All entries below are to be reproduced precisely as they stand, without the pictures.

•••

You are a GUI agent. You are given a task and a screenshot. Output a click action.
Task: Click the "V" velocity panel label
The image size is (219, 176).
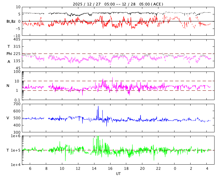click(8, 118)
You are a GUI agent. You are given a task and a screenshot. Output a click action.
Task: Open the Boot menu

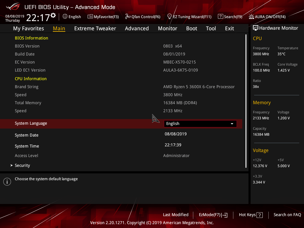pos(191,28)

•••

(TASK SOLUTION):
You are a GUI agent. You are given a task and a screenshot. Output a click action.
Task: Click the "V" velocity panel label
The image size is (219, 176).
click(8, 118)
You are a GUI agent. You are given a task and a screenshot. Output a click action.
Task: Open the Boot menu

pos(191,28)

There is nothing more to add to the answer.